A weak disturbance moved through Heartland this evening and produced a little surprise for a few, sleet. This system moved into very dry air and was forecast to die out before making it into our area. The image below is from the forecast sounding for Cape Girardeau, a profile of the atmosphere. The red line indicates the air temperature as you move up the atmosphere, the green line shows the dew point. The larger the difference between the two, the drier the air. This sounding showed very dry air. The dark blue line is the freezing line. You can see as you move up in the atmosphere the air temperatures warmed above freezing. More on this later.
As the precipitation moved into the area it encounters that warm level of above freezing temperatures. This of course causes the snow to melt. Now with the new Dual Pol Doppler Radar we can see when the snow begins to melt. The sleet shower was moving between Poplar Bluff and Dexter at the time of the image below. Notice most of the colors here showing a dark red color. This indicates the precipitation falling is all of the same type. Since the radar beam was hitting the shower at an altitude of 7,500 feet here, it was below freezing and all snow.

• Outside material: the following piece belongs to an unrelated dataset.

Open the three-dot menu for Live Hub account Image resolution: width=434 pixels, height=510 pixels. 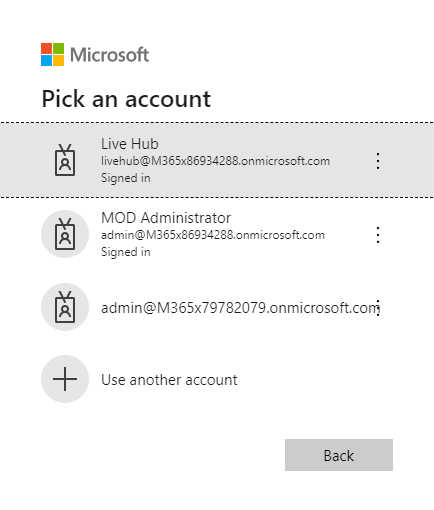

The next image sampled the shower from an altitude around 5,800 feet. Here we have a mix of yellow and dark red. The yellow colors indicate different types of precipitation in the shower. Since the precipitation was all snow at 7,500 feet and seeing that warm nose of air from the sounding, we know snow is melting so this radar image shows rain and snow mixed. The warm nose was thick enough to allow for the snow flakes to melt so when the precipitation fell out of the cloud, it was rain with a tiny bit if ice left in the center.